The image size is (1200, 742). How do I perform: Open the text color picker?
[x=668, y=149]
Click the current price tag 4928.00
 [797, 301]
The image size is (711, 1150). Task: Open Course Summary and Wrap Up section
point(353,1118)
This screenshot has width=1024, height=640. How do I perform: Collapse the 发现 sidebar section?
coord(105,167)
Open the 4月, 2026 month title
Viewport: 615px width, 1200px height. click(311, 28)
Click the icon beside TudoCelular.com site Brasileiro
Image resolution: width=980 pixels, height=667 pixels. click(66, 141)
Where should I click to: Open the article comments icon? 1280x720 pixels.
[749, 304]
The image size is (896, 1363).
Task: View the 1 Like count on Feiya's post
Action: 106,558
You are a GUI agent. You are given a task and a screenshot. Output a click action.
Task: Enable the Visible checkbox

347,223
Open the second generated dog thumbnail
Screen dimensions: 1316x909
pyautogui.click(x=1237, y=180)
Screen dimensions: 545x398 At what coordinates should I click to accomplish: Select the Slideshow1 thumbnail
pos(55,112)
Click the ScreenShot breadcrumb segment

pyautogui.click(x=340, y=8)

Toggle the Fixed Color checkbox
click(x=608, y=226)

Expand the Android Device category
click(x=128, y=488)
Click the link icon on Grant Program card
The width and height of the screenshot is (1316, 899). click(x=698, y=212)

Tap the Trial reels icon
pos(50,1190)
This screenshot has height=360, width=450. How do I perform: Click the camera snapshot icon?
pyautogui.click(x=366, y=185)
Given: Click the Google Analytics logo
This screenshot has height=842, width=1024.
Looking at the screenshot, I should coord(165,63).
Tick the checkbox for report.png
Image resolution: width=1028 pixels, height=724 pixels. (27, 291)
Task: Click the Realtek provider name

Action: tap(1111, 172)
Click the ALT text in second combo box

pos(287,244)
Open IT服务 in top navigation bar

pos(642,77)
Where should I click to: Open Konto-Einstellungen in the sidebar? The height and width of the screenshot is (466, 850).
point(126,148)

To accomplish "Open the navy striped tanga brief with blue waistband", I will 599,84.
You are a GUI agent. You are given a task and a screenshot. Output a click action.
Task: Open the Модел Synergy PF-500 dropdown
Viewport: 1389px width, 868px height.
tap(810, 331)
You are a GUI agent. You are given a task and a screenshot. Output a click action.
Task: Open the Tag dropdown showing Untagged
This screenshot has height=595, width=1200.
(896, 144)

########################################

Go through the listing above, and whenever a line holds the word "dropdown", copy it.

RESPONSE:
Task: Open the Модел Synergy PF-500 dropdown
Task: Open the Tag dropdown showing Untagged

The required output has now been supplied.